- _Task statement_
Exercise in exact copying. Transcribe every entry that follows, word for word.

- _Material for this task_
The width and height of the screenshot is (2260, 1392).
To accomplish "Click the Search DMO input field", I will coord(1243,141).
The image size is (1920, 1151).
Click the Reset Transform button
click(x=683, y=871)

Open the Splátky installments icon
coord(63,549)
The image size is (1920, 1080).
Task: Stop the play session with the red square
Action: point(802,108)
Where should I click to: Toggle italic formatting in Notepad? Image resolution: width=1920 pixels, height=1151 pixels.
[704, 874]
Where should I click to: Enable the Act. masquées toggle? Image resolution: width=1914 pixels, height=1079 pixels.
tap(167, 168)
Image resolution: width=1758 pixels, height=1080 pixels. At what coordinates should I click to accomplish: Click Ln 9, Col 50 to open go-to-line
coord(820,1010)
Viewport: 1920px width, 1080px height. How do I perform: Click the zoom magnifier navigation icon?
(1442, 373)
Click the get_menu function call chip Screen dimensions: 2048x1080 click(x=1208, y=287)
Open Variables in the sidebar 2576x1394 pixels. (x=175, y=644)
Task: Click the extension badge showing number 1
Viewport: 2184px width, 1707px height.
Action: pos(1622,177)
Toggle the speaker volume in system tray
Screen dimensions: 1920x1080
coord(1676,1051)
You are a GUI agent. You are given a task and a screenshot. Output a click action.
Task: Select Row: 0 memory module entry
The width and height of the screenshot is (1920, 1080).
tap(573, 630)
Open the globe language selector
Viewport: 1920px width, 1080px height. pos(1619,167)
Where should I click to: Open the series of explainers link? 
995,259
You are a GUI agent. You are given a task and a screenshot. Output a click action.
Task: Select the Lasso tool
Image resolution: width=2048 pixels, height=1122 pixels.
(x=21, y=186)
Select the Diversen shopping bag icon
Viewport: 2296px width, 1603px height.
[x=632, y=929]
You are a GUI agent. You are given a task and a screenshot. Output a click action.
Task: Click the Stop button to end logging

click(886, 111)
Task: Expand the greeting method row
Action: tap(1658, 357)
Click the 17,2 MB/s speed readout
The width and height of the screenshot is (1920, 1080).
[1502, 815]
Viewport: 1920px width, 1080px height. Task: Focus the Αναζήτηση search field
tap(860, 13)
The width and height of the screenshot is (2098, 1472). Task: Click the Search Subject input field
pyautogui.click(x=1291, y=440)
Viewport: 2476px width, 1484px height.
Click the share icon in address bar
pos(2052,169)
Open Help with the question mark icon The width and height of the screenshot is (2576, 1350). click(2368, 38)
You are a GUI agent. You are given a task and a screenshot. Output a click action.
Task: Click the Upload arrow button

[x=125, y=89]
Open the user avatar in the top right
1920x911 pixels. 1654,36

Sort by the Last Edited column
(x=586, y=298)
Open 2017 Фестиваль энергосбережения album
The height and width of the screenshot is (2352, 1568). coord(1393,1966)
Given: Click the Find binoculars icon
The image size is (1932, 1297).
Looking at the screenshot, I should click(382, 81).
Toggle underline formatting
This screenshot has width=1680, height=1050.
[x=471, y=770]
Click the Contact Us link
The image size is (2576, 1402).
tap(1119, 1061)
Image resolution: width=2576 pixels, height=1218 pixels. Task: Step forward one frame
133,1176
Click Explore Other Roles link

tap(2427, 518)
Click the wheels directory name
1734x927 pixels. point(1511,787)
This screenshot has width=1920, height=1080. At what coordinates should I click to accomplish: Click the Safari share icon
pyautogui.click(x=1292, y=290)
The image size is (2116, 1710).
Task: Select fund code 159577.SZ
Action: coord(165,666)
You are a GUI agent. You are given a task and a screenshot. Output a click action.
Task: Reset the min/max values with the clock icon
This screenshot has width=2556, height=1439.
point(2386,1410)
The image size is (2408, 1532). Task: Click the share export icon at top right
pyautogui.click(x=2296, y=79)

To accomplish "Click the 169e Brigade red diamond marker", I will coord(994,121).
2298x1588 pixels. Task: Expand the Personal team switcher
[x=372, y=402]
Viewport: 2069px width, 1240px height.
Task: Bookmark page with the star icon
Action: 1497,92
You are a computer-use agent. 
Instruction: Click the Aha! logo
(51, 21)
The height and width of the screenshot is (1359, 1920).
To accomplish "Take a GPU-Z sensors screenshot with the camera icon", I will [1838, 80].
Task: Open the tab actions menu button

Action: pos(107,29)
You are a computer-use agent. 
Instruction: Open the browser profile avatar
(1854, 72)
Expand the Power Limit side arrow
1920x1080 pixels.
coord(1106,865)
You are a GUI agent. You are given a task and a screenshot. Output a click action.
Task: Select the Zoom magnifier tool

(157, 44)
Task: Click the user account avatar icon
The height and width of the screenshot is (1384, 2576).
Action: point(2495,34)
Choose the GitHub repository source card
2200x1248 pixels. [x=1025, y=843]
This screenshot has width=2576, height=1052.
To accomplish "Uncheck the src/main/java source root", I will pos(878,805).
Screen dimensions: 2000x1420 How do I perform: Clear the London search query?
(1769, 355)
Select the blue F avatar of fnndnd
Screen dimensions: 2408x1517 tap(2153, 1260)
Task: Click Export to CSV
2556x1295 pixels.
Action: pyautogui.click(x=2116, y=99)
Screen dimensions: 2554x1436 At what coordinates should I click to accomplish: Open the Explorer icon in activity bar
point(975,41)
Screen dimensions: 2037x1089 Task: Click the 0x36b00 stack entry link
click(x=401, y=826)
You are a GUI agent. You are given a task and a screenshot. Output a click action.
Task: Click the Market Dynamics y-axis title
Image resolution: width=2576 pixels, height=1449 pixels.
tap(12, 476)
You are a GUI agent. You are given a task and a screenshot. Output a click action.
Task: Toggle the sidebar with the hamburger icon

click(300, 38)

- _Response below_
The width and height of the screenshot is (2260, 1392).
To accomplish "Click the Search DMO input field", I will coord(1243,141).
The image size is (1920, 1151).
Click the Reset Transform button
click(x=683, y=871)

Open the Splátky installments icon
coord(63,549)
The image size is (1920, 1080).
Task: Stop the play session with the red square
Action: point(802,108)
Where should I click to: Toggle italic formatting in Notepad? Image resolution: width=1920 pixels, height=1151 pixels.
[704, 874]
Where should I click to: Enable the Act. masquées toggle? Image resolution: width=1914 pixels, height=1079 pixels.
tap(167, 168)
Image resolution: width=1758 pixels, height=1080 pixels. At what coordinates should I click to accomplish: Click Ln 9, Col 50 to open go-to-line
coord(820,1010)
Viewport: 1920px width, 1080px height. How do I perform: Click the zoom magnifier navigation icon?
(1442, 373)
Click the get_menu function call chip Screen dimensions: 2048x1080 click(x=1208, y=287)
Open Variables in the sidebar 2576x1394 pixels. (x=175, y=644)
Task: Click the extension badge showing number 1
Viewport: 2184px width, 1707px height.
Action: pos(1622,177)
Toggle the speaker volume in system tray
Screen dimensions: 1920x1080
coord(1676,1051)
You are a GUI agent. You are given a task and a screenshot. Output a click action.
Task: Select Row: 0 memory module entry
The width and height of the screenshot is (1920, 1080).
tap(573, 630)
Open the globe language selector
Viewport: 1920px width, 1080px height. pos(1619,167)
Where should I click to: Open the series of explainers link? 
995,259
You are a GUI agent. You are given a task and a screenshot. Output a click action.
Task: Select the Lasso tool
Image resolution: width=2048 pixels, height=1122 pixels.
(x=21, y=186)
Select the Diversen shopping bag icon
Viewport: 2296px width, 1603px height.
[x=632, y=929]
You are a GUI agent. You are given a task and a screenshot. Output a click action.
Task: Click the Stop button to end logging

click(886, 111)
Task: Expand the greeting method row
Action: tap(1658, 357)
Click the 17,2 MB/s speed readout
The width and height of the screenshot is (1920, 1080).
[1502, 815]
Viewport: 1920px width, 1080px height. Task: Focus the Αναζήτηση search field
tap(860, 13)
The width and height of the screenshot is (2098, 1472). Task: Click the Search Subject input field
pyautogui.click(x=1291, y=440)
Viewport: 2476px width, 1484px height.
Click the share icon in address bar
pos(2052,169)
Open Help with the question mark icon The width and height of the screenshot is (2576, 1350). click(2368, 38)
You are a GUI agent. You are given a task and a screenshot. Output a click action.
Task: Click the Upload arrow button

[x=125, y=89]
Open the user avatar in the top right
1920x911 pixels. 1654,36

Sort by the Last Edited column
(x=586, y=298)
Open 2017 Фестиваль энергосбережения album
The height and width of the screenshot is (2352, 1568). coord(1393,1966)
Given: Click the Find binoculars icon
The image size is (1932, 1297).
Looking at the screenshot, I should click(382, 81).
Toggle underline formatting
This screenshot has width=1680, height=1050.
[x=471, y=770]
Click the Contact Us link
The image size is (2576, 1402).
tap(1119, 1061)
Image resolution: width=2576 pixels, height=1218 pixels. Task: Step forward one frame
133,1176
Click Explore Other Roles link

tap(2427, 518)
Click the wheels directory name
1734x927 pixels. point(1511,787)
This screenshot has width=1920, height=1080. At what coordinates should I click to accomplish: Click the Safari share icon
pyautogui.click(x=1292, y=290)
The image size is (2116, 1710).
Task: Select fund code 159577.SZ
Action: coord(165,666)
You are a GUI agent. You are given a task and a screenshot. Output a click action.
Task: Reset the min/max values with the clock icon
This screenshot has width=2556, height=1439.
point(2386,1410)
The image size is (2408, 1532). Task: Click the share export icon at top right
pyautogui.click(x=2296, y=79)

To accomplish "Click the 169e Brigade red diamond marker", I will coord(994,121).
2298x1588 pixels. Task: Expand the Personal team switcher
[x=372, y=402]
Viewport: 2069px width, 1240px height.
Task: Bookmark page with the star icon
Action: 1497,92
You are a computer-use agent. 
Instruction: Click the Aha! logo
(51, 21)
The height and width of the screenshot is (1359, 1920).
To accomplish "Take a GPU-Z sensors screenshot with the camera icon", I will [1838, 80].
Task: Open the tab actions menu button

Action: pos(107,29)
You are a computer-use agent. 
Instruction: Open the browser profile avatar
(1854, 72)
Expand the Power Limit side arrow
1920x1080 pixels.
coord(1106,865)
You are a GUI agent. You are given a task and a screenshot. Output a click action.
Task: Select the Zoom magnifier tool

(157, 44)
Task: Click the user account avatar icon
The height and width of the screenshot is (1384, 2576).
Action: point(2495,34)
Choose the GitHub repository source card
2200x1248 pixels. [x=1025, y=843]
This screenshot has width=2576, height=1052.
To accomplish "Uncheck the src/main/java source root", I will pos(878,805).
Screen dimensions: 2000x1420 How do I perform: Clear the London search query?
(1769, 355)
Select the blue F avatar of fnndnd
Screen dimensions: 2408x1517 tap(2153, 1260)
Task: Click Export to CSV
2556x1295 pixels.
Action: pyautogui.click(x=2116, y=99)
Screen dimensions: 2554x1436 At what coordinates should I click to accomplish: Open the Explorer icon in activity bar
point(975,41)
Screen dimensions: 2037x1089 Task: Click the 0x36b00 stack entry link
click(x=401, y=826)
You are a GUI agent. You are given a task and a screenshot. Output a click action.
Task: Click the Market Dynamics y-axis title
Image resolution: width=2576 pixels, height=1449 pixels.
tap(12, 476)
You are a GUI agent. You are given a task and a screenshot. Output a click action.
Task: Toggle the sidebar with the hamburger icon

click(300, 38)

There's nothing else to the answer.